Exercise details:
Wherever the line that contains "Where should I" falls, repeat it and the lines after it exactly until the records end, without any pictures.

-------- Recorded data

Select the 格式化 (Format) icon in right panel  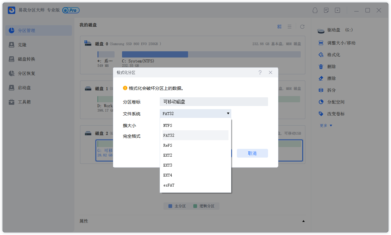click(x=321, y=54)
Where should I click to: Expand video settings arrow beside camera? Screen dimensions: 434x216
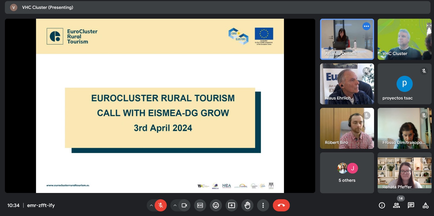click(175, 205)
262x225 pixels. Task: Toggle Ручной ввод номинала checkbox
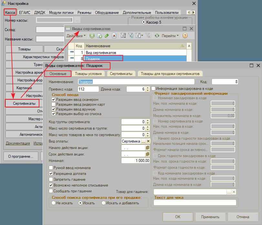51,167
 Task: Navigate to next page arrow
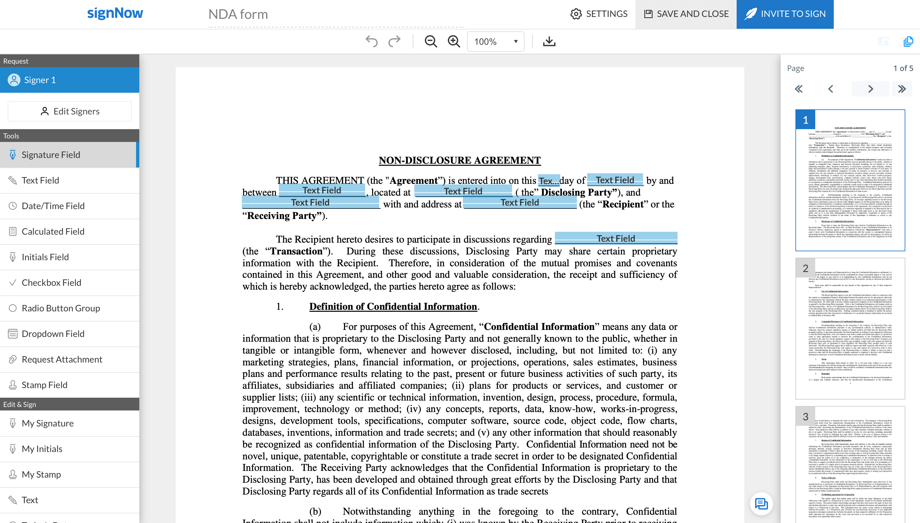[871, 89]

----------------

Solution for this problem:
Where should I click to: Expand video settings arrow beside camera? Screen dimensions: 434x216
click(175, 205)
262x225 pixels. Task: Toggle Ручной ввод номинала checkbox
51,167
 Task: Navigate to next page arrow
[871, 89]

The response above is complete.